La tactique du bouc émissaire n'est pas morale. C'est une façon simple de faire croire que l'on peut résoudre un problème, en désignant à la vindicte populaire un ennemi faible, une figure, une image, qui n'est pas la véritable cause du mal. La tactique du bouc émissaire est une réaction magique qui a pour fonction de ressouder la communauté devant l'angoisse et le malheur, faute de mieux, et qui ne résoud rien. La tactique du bouc émissaire est une fuite en avant démagogique qui s'appuie sur les passions les plus sauvages – la peur, la haine, le refus de l'autre. La tactique du bouc émissaire est la négation même des principes qui fondent la pratique politique républicaine.

On relira avec profit le vieux bouquin de René Girard (Le Bouc émissaire, Grasset, 1982). Qui rappelle par exemple comment, au XIVe siècle, au moment de l'apparition de la peste noire, les juifs sont accusés d'avoir empoisonné les rivières. “Quelles que soient leurs causes véritables, les crises qui déclenchent les grandes persécutions collectives sont toujours vécues plus ou moins de la même façon par ceux qui les subissent. L'impression la plus vive est invariablement celle d'une perte radicale du social lui-même, la fin des règles et des "différences" qui définissent les ordres culturels. (...) Devant l'éclipse du culturel, les hommes se sentent impuissants; l'immensité du désastre les déconcerte mais il ne leur vient pas à l'idée de s'intéresser aux causes naturelles. (...) Les persécuteurs finissent toujours par se convaincre qu'un petit nombre d'individus, ou même un seul, peut se rendre extrêmement nuisible à la société tout entière, en dépit de sa faiblesse relative. C'est l'accusation stéréotypée qui autorise et facilite cette croyance en jouant de toute évidence un rôle médiateur.” Etc. Girard parle de la société médiévale, décrit des mécanismes “arriérés”. La bouc-emissarisation n'est pas digne d'une démocratie du XXIe siècle.

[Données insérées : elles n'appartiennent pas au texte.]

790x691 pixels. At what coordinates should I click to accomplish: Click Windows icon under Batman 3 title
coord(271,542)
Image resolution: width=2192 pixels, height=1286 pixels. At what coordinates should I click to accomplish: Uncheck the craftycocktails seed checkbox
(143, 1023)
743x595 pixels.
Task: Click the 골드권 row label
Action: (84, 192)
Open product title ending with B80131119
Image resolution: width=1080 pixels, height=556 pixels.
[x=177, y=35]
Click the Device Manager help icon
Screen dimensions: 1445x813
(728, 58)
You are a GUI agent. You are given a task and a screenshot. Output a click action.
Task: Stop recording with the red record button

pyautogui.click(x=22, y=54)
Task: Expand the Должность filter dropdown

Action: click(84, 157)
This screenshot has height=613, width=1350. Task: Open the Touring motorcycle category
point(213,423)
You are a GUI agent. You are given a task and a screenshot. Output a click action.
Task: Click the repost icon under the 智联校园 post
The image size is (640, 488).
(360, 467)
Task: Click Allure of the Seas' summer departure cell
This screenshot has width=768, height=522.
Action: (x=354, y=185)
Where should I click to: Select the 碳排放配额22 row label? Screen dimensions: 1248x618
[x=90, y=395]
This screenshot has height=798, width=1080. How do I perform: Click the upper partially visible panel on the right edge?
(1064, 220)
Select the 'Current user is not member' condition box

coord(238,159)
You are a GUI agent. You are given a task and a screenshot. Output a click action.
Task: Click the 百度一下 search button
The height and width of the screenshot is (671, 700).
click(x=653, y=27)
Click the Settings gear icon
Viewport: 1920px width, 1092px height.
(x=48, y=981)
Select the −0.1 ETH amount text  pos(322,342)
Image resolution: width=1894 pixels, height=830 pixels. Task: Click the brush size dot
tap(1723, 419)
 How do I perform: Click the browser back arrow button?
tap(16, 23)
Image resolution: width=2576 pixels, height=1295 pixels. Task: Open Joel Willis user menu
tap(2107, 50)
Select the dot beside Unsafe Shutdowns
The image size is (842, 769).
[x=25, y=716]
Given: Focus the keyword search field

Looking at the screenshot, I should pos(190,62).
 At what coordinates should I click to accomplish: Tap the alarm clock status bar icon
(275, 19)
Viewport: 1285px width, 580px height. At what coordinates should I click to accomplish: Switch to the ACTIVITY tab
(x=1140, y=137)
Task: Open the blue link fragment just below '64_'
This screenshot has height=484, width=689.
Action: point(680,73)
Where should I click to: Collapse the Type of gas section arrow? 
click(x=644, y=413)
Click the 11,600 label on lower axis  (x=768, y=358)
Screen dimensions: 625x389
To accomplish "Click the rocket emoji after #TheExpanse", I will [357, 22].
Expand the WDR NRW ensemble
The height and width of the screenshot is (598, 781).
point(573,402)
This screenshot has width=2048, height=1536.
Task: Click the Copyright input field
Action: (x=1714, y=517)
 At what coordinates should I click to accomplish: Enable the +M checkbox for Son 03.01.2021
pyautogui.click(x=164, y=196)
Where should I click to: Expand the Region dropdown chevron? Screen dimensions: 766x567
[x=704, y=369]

Et pourtant elle se répand. C'est un réflexe si éprouvé que Sarkozy peut aller jusqu'à se l'appliquer à lui-même. La critique est retournée et décrite comme une diabolisation, une persécution. Pauvre de moi, voyez comme je suis boucemissarisé! Dit l'auteur de la plus belle galerie de figures de détestation du paysage politique. Une manie, on vous dit. Une recette qui se prête à tout, qui transforme tout en objet de vindicte et de violence. Et pour ceux qui se demandent ce que veut dire la formule "droite décomplexée", elle signifie précisément ceci: laissez-nous recourir sans vergogne à la bouc-emissarisation. Et aussi: nous savons parfaitement ce que nous faisons. Nous savons que nous tapons sous la ceinture. Sans complexes, car la fin justifie les moyens.

En réalité, ceux qui utilisent cette tactique n'en sont pas vraiment fiers. Ils baissent les yeux dès qu'ils sont pris la main dans le pot à confiture. Ou bien répliquent avec insolence, toujours à côté, montrant combien ils sont gênés. Même ceux qui sont convaincus du succès de la méthode ne peuvent affronter l'idée qu'ils manipulent un instrument ignoble. Tous ceux qui acceptent d'aller à la soupe en passant par pertes et profits le recours à cette tactique ne méritent pas un regard.

Berlusconi n'était pas Mussolini, et Sarkozy n'est pas nazi. On peut vivre sous Bush ou sous Poutine sans fuir le régime. Mais pas sans rien y perdre. C'est avec inquiétude que je me souviens du sentiment que j'éprouvais à l'égard de mes amis italiens ou américains. Je les plaignais de vivre sous la coupe de tels présidents, je comprenais leur honte à être représentés par ces dirigeants – mais sans pouvoir tout à fait me défaire de l'idée qu'ils étaient aussi responsables de leur situation, fut-ce par défaut. Ce regard condescendant et navré, voilà ce qui nous attend. Et probablement la même chaîne de réactions que celles qu'on constate sur les campus américains. La déception, l'éloignement de l'action, la formation d'une bulle, le repli vers la culture de l'élite. La culture peut survivre en démagogie. Pas le politique. Tel est bien le but recherché.